Who can pass up a chocolate chip cookie? I know I can’t! This recipe sneaks in a full can of chickpeas for an added source of fiber and protein while enjoying a sweet treat.
Skeptical? Don’t be! You do not even taste the chickpeas and only taste a delicious soft chocolate chip peanut butter cookie.
Chocolate Chip (Chickpea) Peanut Butter Cookies
Makes 30 cookies
1 (15 ounce) can chickpeas, drained and rinsed
1 1/2 cups whole wheat flour
1/2 tsp baking soda
1/4 tsp salt
1/2 cup peanut butter
1/4 cup brown sugar
1/4 cup unsweetened applesauce
1 tbsp vanilla extract
2 egg whites
1/2 cup chocolate chips
1. Preheat the oven to 375 degrees. Spray 2 large baking sheets with cooking spray or parchment paper.
2. In a food processor, puree the chickpeas until smooth, set aside.

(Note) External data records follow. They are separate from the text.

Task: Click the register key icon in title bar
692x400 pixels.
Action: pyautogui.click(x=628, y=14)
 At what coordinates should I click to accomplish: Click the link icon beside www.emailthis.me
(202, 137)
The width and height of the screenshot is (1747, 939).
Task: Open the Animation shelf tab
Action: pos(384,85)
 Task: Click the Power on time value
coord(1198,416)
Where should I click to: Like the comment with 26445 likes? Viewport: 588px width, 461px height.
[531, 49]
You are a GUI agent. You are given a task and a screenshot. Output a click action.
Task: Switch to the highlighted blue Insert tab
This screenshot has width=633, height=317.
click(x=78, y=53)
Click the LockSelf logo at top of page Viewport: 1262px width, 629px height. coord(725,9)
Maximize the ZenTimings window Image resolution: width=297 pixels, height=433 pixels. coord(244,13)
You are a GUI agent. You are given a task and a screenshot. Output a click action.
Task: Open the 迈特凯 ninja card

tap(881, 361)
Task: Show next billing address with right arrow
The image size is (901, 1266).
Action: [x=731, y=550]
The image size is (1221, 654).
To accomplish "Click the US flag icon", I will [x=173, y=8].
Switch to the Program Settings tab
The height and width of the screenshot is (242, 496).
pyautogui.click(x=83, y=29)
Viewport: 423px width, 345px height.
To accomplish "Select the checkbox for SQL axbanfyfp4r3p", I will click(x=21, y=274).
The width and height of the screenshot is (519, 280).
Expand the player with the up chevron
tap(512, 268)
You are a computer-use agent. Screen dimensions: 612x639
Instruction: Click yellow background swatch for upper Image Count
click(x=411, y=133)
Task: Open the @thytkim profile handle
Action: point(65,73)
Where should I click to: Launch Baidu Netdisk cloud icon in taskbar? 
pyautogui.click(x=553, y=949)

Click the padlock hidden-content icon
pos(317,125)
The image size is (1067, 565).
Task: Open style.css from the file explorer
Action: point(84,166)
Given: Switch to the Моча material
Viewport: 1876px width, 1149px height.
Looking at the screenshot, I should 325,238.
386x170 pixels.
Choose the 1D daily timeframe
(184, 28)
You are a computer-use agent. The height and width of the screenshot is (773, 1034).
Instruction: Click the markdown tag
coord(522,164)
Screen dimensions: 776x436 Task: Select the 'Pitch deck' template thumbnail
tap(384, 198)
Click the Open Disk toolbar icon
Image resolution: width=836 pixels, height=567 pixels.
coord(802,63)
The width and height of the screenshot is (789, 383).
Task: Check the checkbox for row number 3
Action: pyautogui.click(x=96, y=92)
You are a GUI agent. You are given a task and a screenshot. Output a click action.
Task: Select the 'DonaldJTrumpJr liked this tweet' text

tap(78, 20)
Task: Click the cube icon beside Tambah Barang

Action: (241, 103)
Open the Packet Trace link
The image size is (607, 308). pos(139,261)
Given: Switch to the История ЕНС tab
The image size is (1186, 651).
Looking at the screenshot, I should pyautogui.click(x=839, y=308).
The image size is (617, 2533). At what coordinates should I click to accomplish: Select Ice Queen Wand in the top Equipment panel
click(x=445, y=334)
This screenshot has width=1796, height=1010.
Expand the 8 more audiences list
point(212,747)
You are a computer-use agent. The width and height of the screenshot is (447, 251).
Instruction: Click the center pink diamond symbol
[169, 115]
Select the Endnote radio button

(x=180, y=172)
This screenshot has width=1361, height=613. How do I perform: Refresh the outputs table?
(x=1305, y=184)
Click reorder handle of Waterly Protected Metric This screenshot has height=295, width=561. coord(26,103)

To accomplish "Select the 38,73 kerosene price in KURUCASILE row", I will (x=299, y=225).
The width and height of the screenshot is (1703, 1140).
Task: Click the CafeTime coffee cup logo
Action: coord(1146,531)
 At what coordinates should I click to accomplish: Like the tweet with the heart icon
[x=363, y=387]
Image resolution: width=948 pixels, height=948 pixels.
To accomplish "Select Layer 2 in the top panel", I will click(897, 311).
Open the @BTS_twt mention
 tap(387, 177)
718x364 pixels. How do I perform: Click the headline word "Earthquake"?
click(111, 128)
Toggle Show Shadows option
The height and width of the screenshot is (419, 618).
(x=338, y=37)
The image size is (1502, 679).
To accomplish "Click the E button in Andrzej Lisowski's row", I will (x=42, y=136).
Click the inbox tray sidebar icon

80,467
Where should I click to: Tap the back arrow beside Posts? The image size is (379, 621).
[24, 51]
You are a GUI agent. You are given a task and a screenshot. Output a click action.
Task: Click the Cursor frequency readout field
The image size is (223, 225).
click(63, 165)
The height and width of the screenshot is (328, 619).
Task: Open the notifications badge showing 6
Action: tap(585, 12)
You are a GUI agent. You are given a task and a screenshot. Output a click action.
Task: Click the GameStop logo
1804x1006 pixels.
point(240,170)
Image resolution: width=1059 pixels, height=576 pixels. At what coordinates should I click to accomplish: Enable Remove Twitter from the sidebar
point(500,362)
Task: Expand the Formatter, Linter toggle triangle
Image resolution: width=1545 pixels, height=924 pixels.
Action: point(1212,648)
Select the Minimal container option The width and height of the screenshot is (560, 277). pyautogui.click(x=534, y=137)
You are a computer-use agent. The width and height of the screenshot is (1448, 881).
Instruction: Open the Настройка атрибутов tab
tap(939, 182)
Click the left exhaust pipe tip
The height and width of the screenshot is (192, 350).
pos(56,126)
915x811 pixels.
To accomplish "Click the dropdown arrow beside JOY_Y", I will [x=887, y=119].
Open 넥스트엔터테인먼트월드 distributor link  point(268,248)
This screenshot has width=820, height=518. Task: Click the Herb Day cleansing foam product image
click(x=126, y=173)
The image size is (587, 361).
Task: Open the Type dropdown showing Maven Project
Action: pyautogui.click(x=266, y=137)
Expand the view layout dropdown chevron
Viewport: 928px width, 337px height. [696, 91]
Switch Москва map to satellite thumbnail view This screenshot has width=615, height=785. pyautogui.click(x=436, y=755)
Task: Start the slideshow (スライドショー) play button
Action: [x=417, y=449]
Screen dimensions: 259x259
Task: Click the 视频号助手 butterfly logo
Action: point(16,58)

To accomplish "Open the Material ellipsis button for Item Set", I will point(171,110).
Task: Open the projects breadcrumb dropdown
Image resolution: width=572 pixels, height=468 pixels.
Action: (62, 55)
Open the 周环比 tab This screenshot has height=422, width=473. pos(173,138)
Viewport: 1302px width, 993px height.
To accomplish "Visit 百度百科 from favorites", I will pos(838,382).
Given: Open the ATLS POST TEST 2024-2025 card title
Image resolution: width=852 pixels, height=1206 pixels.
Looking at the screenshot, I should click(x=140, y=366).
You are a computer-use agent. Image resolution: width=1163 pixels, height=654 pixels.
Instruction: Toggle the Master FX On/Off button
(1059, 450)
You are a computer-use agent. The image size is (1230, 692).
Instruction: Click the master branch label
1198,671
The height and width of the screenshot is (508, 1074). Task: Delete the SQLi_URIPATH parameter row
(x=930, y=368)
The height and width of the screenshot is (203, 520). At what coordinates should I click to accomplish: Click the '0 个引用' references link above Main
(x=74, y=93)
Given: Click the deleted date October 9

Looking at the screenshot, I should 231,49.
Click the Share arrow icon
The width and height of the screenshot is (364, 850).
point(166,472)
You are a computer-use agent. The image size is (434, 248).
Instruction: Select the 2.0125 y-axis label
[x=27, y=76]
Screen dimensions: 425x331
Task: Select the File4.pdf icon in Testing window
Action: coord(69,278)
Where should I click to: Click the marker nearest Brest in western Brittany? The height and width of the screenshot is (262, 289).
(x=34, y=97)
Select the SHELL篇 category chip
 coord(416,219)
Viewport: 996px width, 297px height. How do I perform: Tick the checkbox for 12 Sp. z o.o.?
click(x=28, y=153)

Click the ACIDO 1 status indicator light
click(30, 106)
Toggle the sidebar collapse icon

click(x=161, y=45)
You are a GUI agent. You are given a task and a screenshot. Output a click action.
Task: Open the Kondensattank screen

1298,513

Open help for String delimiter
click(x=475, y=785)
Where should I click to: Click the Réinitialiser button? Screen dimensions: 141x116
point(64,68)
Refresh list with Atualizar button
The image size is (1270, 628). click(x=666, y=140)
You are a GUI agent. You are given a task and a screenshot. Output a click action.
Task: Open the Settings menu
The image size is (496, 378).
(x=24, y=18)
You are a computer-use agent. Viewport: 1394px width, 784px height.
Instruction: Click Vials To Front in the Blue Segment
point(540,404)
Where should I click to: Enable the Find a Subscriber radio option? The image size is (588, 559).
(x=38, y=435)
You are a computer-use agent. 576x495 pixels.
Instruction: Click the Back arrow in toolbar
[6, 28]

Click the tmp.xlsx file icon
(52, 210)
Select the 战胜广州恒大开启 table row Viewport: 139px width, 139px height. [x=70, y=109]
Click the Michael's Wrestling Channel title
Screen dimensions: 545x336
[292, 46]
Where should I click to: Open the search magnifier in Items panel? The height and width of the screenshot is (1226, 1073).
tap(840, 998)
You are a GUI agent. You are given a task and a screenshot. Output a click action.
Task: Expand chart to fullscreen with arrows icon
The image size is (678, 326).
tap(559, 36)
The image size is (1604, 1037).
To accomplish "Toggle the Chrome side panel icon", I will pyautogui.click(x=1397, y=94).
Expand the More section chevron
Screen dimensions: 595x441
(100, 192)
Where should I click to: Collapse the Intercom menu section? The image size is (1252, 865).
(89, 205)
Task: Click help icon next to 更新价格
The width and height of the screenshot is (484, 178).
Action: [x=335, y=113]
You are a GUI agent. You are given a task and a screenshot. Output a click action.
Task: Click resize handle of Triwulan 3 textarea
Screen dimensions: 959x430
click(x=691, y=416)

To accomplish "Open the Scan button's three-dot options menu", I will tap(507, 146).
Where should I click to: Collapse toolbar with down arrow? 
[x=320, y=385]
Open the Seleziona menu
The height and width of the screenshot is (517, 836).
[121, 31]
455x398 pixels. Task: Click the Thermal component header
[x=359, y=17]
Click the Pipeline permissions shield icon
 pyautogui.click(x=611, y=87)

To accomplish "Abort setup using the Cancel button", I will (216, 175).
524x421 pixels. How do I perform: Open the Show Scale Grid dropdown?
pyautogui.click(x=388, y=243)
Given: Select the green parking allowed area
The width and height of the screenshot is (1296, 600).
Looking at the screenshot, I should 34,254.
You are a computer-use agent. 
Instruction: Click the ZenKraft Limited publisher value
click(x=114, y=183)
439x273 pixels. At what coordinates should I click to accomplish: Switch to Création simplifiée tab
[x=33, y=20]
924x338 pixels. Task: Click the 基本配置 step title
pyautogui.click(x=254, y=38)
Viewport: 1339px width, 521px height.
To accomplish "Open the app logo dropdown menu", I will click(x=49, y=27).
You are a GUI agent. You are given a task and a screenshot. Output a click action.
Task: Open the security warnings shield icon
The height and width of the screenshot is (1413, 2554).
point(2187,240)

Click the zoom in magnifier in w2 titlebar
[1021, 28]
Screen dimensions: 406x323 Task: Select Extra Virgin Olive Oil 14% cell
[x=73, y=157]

3. In a medium sized bowl, sift together the whole wheat flour, baking soda, and salt. Set aside.
4. In a large bowl, beat together the peanut butter, brown sugar, and applesauce until smooth. Add in the chickpeas, vanilla extract, and egg whites. Beat until smooth.
5. Slowly mix in the dry ingredients with a spatula until just combined. Mix in the chocolate chips.
6. Scoop the cookie dough batter (about 2 ounces each) onto the prepared baking sheets about 1 inch apart. Bake 10-12 minutes, until golden brown. Transfer the cookies to a wire rack to completely cool.